Obesity Management
Obesity, like depression, is an extremely important
and common epidemiologic condition. Overweight requires
pointers as to the point when to pharmacologically intervene
e.g. 20% above ideal body weight or Body Mass Index
of > 27-30. Such pharmacological interventions are logical
as morbidity and mortality statistics support use of
the anorexigenic agents always combined with the necessary
elements of calorie control, activity and change in
eating habits. Such prescriptions will lower the overall
risks more than the triad management of pure diet, exercise
and behavioral interventions without drugs.
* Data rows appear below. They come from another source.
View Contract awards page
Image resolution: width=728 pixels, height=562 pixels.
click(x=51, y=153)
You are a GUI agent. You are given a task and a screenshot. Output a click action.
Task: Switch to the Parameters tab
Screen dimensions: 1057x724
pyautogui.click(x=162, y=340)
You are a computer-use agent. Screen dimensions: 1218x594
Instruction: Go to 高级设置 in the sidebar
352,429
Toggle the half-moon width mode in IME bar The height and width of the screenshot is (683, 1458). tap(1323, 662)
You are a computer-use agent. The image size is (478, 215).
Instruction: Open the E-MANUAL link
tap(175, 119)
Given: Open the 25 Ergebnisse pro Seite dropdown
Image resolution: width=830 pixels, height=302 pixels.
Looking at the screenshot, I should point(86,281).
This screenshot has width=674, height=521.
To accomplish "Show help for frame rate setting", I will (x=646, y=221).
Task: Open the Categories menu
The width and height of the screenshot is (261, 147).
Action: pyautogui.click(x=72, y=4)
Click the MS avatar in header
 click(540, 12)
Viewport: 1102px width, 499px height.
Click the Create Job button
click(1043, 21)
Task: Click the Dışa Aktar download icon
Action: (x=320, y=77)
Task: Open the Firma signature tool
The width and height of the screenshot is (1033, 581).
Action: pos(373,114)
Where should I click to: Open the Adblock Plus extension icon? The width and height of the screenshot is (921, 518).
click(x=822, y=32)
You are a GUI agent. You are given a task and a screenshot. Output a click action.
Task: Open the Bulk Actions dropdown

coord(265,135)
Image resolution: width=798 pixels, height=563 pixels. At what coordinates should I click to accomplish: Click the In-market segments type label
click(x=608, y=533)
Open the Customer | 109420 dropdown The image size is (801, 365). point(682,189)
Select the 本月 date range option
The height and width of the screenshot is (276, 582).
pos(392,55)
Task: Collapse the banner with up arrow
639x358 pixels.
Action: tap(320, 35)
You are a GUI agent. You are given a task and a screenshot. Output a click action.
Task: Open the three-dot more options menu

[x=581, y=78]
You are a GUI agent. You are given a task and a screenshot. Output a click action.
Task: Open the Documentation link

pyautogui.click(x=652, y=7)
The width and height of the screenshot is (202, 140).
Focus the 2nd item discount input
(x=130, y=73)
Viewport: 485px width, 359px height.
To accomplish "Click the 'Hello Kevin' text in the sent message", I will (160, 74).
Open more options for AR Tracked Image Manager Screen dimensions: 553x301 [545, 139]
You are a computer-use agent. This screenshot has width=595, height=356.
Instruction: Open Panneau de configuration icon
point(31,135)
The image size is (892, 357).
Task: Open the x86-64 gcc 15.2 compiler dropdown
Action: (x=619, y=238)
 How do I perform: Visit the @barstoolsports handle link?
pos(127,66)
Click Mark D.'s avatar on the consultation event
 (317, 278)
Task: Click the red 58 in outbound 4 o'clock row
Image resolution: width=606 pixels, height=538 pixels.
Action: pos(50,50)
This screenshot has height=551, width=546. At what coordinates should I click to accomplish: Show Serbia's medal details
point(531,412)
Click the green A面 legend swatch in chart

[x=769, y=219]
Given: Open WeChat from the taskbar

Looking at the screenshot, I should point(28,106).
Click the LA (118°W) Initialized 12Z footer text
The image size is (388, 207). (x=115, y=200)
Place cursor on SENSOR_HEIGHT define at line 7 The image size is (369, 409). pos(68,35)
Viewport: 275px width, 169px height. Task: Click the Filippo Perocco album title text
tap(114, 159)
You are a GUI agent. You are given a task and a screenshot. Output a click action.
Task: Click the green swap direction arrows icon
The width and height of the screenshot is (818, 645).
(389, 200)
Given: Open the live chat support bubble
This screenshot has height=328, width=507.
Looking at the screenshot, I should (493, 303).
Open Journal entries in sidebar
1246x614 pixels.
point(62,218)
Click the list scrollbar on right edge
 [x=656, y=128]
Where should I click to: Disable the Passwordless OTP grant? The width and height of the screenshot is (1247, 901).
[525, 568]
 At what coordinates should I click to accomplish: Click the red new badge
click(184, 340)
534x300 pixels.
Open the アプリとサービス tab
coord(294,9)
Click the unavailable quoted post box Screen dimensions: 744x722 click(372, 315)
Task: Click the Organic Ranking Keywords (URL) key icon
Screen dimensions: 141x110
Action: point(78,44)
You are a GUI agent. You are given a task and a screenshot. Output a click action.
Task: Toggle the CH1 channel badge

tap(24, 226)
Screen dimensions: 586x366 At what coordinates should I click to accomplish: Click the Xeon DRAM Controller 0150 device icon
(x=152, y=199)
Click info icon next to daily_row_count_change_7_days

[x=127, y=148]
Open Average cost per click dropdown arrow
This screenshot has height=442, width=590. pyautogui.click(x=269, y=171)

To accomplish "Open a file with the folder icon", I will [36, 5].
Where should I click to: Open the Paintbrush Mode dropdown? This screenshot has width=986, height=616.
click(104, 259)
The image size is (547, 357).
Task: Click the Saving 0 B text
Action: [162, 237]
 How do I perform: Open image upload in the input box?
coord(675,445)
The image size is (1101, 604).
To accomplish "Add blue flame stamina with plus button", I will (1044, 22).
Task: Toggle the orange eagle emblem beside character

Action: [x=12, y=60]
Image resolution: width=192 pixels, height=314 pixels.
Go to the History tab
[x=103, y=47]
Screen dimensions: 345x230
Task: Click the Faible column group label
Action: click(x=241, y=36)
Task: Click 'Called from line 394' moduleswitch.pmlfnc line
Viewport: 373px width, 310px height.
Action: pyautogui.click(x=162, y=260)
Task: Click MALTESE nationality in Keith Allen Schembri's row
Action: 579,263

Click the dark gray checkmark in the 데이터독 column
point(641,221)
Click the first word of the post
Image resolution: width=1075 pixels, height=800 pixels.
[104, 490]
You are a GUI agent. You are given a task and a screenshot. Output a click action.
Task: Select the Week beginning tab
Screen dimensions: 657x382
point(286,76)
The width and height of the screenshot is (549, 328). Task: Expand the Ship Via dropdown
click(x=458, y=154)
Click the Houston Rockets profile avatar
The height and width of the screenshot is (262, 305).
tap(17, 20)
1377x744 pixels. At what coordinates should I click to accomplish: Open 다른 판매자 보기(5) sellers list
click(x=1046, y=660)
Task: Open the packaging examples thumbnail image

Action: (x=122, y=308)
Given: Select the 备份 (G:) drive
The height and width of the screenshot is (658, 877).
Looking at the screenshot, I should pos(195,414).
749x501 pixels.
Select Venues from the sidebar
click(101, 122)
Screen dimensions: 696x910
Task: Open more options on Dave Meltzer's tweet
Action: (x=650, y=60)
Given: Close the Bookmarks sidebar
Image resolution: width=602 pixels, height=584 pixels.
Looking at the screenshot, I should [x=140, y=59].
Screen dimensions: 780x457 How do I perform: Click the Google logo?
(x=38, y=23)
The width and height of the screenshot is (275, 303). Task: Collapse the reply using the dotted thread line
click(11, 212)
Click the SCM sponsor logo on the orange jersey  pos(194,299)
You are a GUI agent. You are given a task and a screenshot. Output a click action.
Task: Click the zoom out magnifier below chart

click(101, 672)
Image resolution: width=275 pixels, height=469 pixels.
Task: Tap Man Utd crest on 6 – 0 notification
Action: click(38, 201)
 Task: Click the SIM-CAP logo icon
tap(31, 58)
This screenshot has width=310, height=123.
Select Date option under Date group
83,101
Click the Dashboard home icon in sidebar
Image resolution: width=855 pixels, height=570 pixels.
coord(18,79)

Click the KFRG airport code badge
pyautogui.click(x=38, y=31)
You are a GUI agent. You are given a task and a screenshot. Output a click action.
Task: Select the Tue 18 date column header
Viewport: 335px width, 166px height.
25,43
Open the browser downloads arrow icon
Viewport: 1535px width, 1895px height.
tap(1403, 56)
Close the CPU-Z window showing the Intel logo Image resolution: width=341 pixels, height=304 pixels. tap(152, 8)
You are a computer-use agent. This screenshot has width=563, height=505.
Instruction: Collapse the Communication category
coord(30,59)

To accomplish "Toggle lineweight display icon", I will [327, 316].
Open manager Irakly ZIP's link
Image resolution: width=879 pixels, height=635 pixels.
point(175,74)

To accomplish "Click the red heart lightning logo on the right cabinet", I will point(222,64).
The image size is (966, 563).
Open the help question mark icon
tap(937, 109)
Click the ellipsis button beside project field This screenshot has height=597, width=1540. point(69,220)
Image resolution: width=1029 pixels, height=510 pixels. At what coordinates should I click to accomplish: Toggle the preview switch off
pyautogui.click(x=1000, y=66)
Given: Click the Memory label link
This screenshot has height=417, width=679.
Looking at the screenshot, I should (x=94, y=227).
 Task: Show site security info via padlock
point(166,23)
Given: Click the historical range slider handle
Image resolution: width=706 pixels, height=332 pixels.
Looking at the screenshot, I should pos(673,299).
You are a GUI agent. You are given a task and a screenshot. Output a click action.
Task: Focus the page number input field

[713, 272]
The link of serotonin receptors with appetite, craving
and weight control is also important. Serotonin blocking
agents such as cyproheptadine characteristically have
been associated with weight gain and several antidepressant
compounds such as the SSRI group and trazodone have
at times been used in weight reduction although their
effect is unpredictable. The exact receptor subtypes
involved and mechanisms e.g. agonism or antagonism for
weight control is unclear. Such data is confounded by
approximately one third of patients with obesity having
significant depressive disorder.
The development of anti-obesity agents such as dexfenfluramine
(Redux) raised fascinating serotonergic links for both
appetite suppression and selective carbohydrate craving
and apparently markedly diminished the risks of the
norepinephric / amphetamine like effects of previous
compounds. Dexfenfluramine is the active isomer of fenfluramine
(Pondamin) meaning that half the dose previously required
could be taken with the same effect and without the
extra side-effects of the levo- fenfluramine. However,
unfortunately, these two drugs have been withdrawn from
the USA and possibly other markets because of questions
pertaining to heart valve lesions which may or may not
be linked.
Because receptor subtype effects have not been well-studied
the interaction of serotonin active drugs is complex
and at times unclear. There are however good theoretical
pointers suggesting reduced dosage with cautious combination
use only with the shorter acting antidepressants that
do not overflow the serotonergic bathtub but which may
have significant norepinephric effects.